According to the data released by the Ministry of Commerce and Industry, the index for 'Food Articles' group rose by 0.4% to 200.3 (Provisional) from 199.5 for the previous week due to higher prices of poultry chicken (4%), bajra (2%) and fish-inland, masur, fruits and vegetables, urad and condiments and spices (1% each).  However, the prices of jowar and ragi (2% each) and barley, maize, fish-marine and moong (1% each) declined.
However, the index for 'Non-Food Articles' group has declined by 0.4% to 179.8 (Provisional) from 180.5  for the previous week due to lower prices of soyabean (7%), raw silk (6%), copra and sunflower (4% each), castor seed and groundnut seed (3% each), coir fibre (2%) and rape and mustard seed (1%).  However, the prices of flowers (20 %) and gaur seed (1%) moved up.
Meanwhile, the index for Primary Articles groups which account for 20.12% of the WPI rose by 0.2% to 203.8 (Provisional) from 203.4 for the previous week. The annual rate of inflation, calculated on point to point basis for this group, stood at 11.18% (Provisional) for the week ended October 8, 2011 as compared to 10.60% for the previous week ended on October 1, 2011.
The index for Fuel and Power group, which account for 14.91% of the WPI rose by 0.1% to 170.1 (Provisional) from 170.00 for the previous week due to higher prices of bitumen and furnace oil (1% each). The annual rate of inflation, calculated on point to point basis, stood at 15.17% (Provisional) for the week as compared to 15.10% in the previous week.
Food inflation rate, which rose to the highest level in almost six months, is likely to exert further pressure on the government and the Reserve Bank to tackle the situation expeditiously. 'Growth in Asia's third-largest economy will be slower than government projections', Finance Minister Pranab Mukherjee said, highlighting how high inflation, rising interest rates and global financial turbulence threaten India's growth momentum. Mukherjee also hinted that India may continue to tighten monetary policy, in contrast to most other major emerging economies, to keep stubbornly high inflation in check despite fears of a broader economic slowdown.

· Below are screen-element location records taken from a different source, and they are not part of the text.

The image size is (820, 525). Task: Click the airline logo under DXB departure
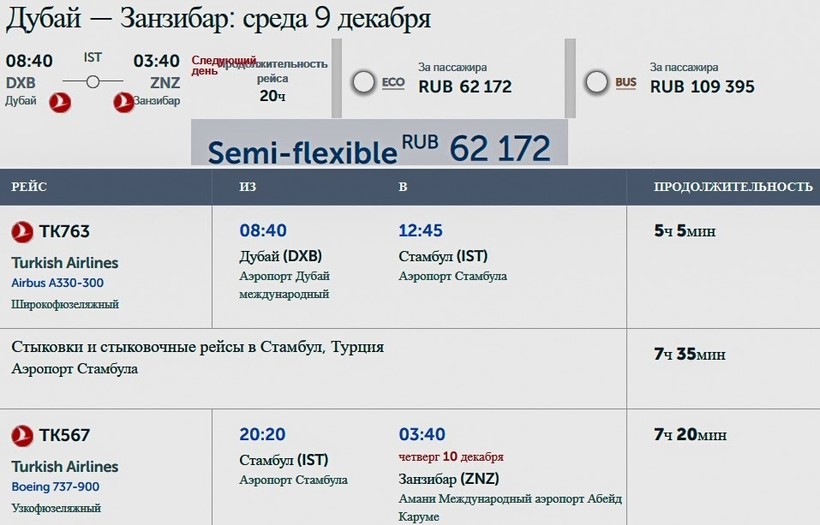[x=60, y=101]
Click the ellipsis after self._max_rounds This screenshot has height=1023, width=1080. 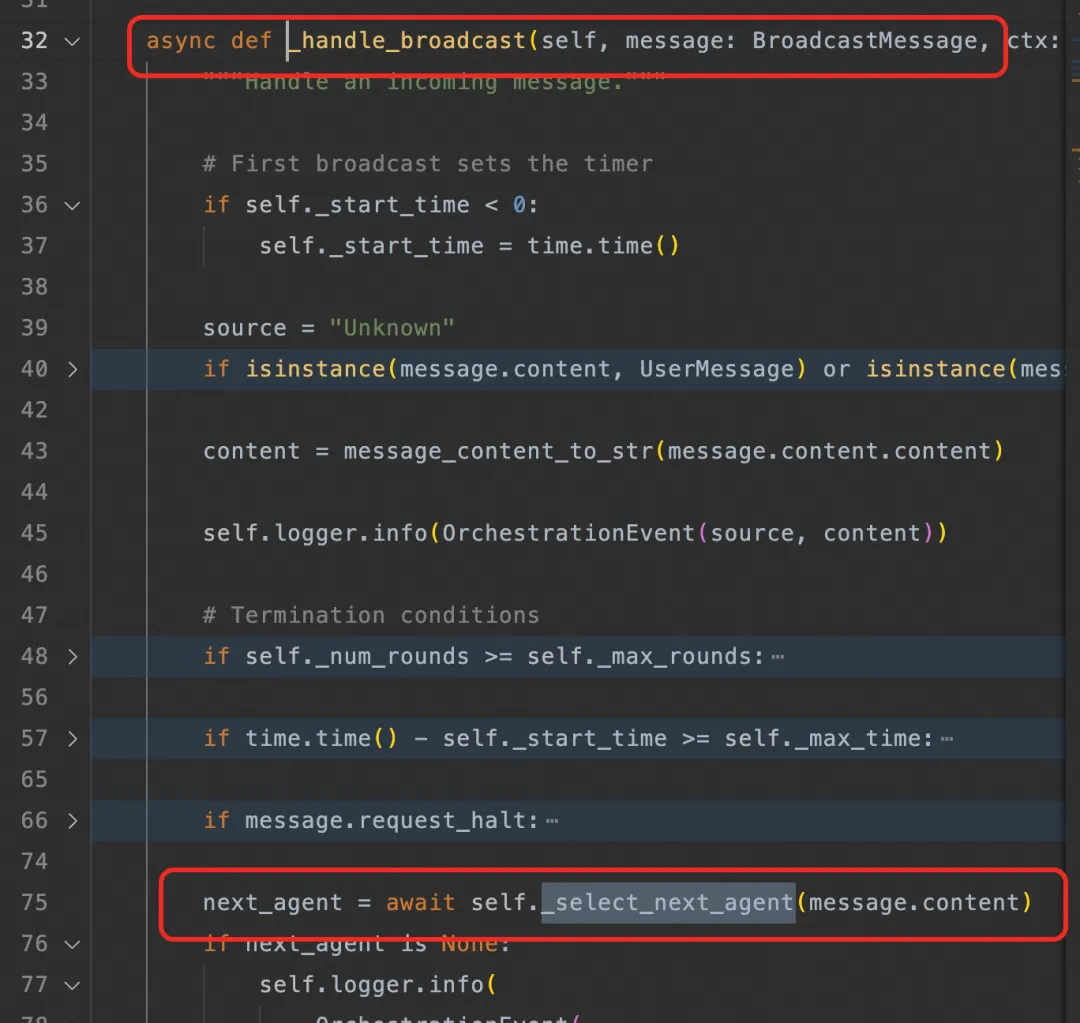(778, 657)
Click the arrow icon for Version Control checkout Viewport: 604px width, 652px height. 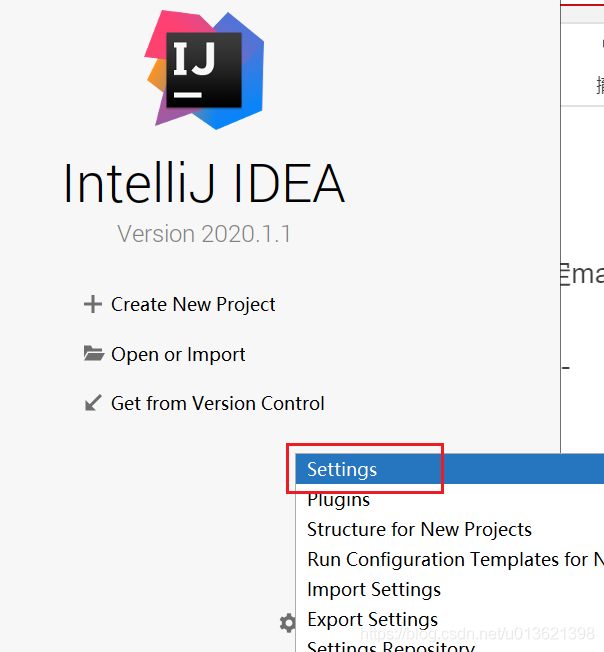(x=93, y=403)
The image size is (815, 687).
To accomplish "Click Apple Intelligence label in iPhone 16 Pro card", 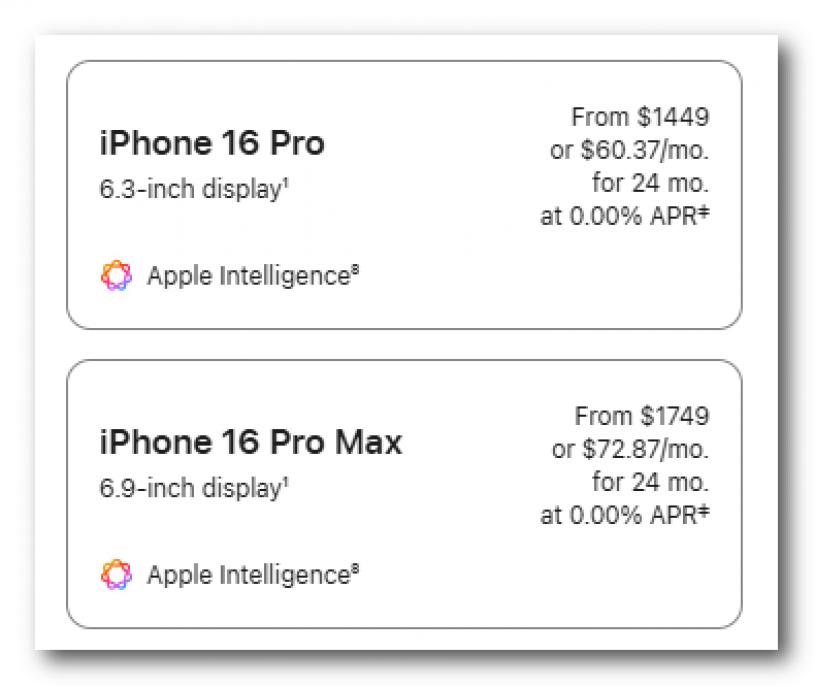I will point(247,277).
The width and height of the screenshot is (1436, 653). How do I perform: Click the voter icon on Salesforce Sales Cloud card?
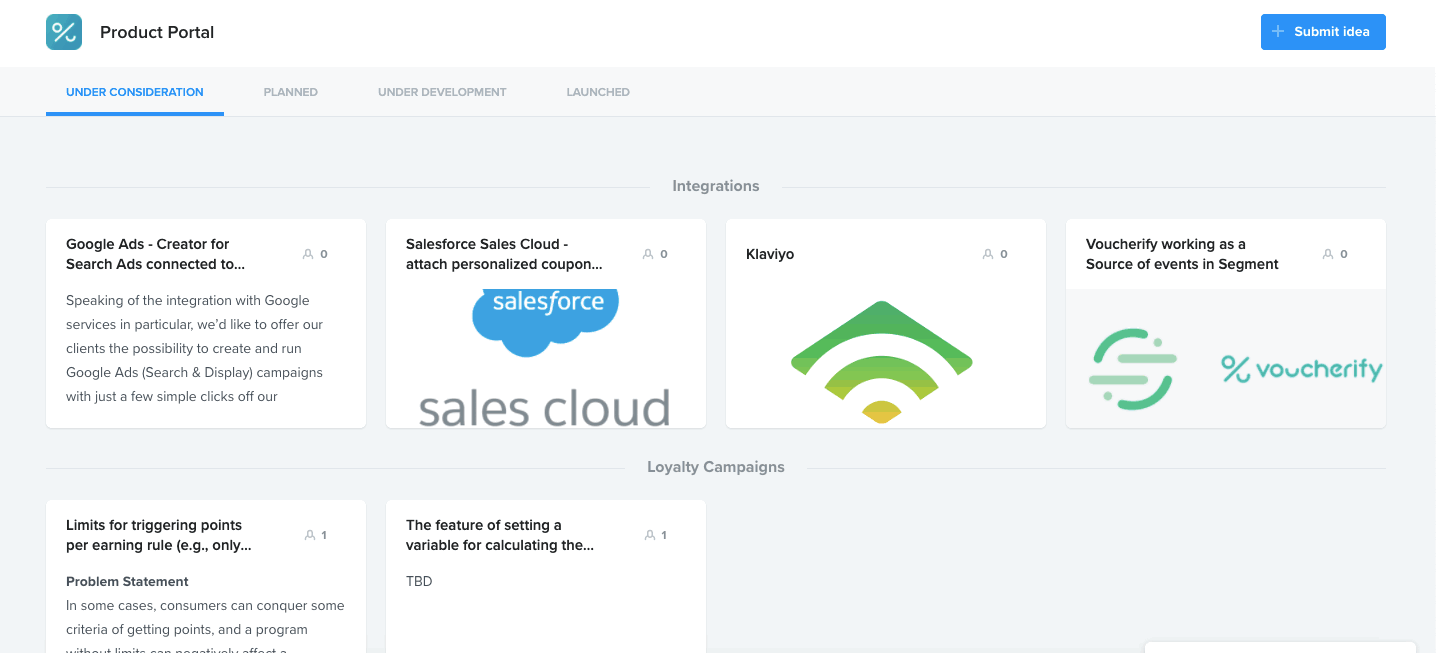(x=647, y=254)
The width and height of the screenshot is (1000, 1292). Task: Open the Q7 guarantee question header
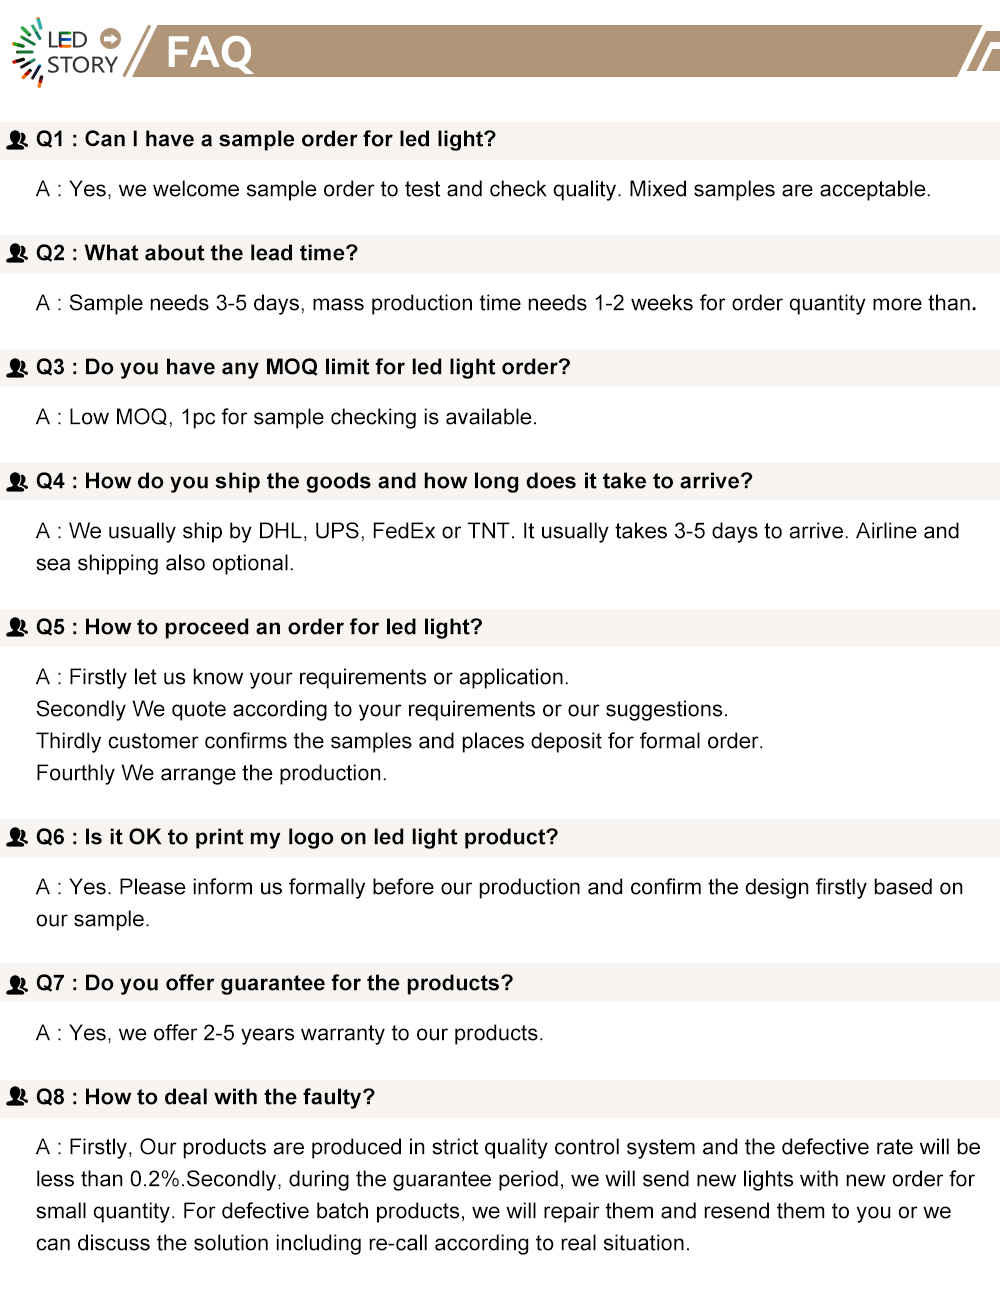(500, 984)
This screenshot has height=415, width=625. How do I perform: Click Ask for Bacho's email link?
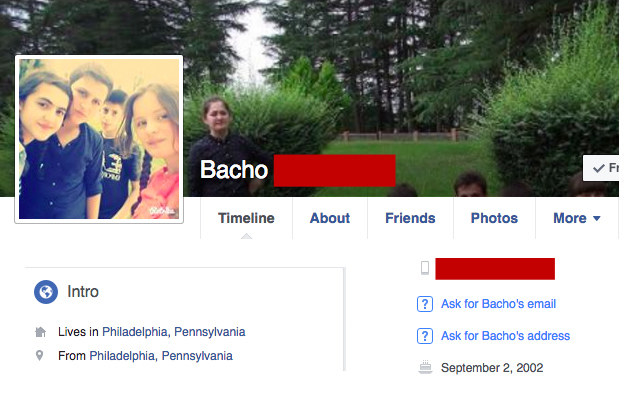498,304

Thus with the hawkish language of finance minister coupled with the headline inflation hovering uncomfortably above 9% and food inflation entering into double digit for the week, RBI's move of hiking rate by another 25 bps in its upcoming monetary policy on October 25, 2011 would not come as a surprise to the street. The RBI has up till now already hiked interest rates by 12 times, by a total of 350 basis points, since March, 2010 in order to tame demand and curb inflation.
The S&P CNX Nifty touched high and low of 5,099.00 and 5,033.95, respectively.
The top gainers on the Nifty were Tata Steel up 1.46%, HCL Tech up 1.35%, Jindal Steel up 1.34%, Bharti Airtel up 1.08% and Maruti Suzuki up 0.98%. On the flip side, HDFC down 4.10%, IDFC down 3.95%, DLF down 3.80%, JP Associate down 3.63% and RPower down 2.96% were the top losers on the index.
The European markets were trading in red. France's CAC 40 lost 0.75%, Britain's FTSE 100 shaved off 0.42%, and Germany's DAX declined by 0.33%
All the Asian equity indices finished the day's trade in the negative terrain on Thursday as traders nervously awaited a weekend summit of European Union leaders, there were concerns that a plan to deal with the region's crisis would not be far-reaching enough. Meanwhile, Seoul Composite remained the top loser among the Asian peers and tumbled over two and a half percent on Thursday, pressured by foreign investor selling and falls in banks and shipyards including KB Financial Group and Daewoo Shipbuilding & Marine Engineering. Moreover, Chinese Shanghai Composite ended with a cut of about two percent at a 31-month low in the trade, dragged down by steep losses in materials and energy stocks, while Hong Kong shares lost ground in the lowest turnover in a month as investors took profit in energy on declining physical commodity prices.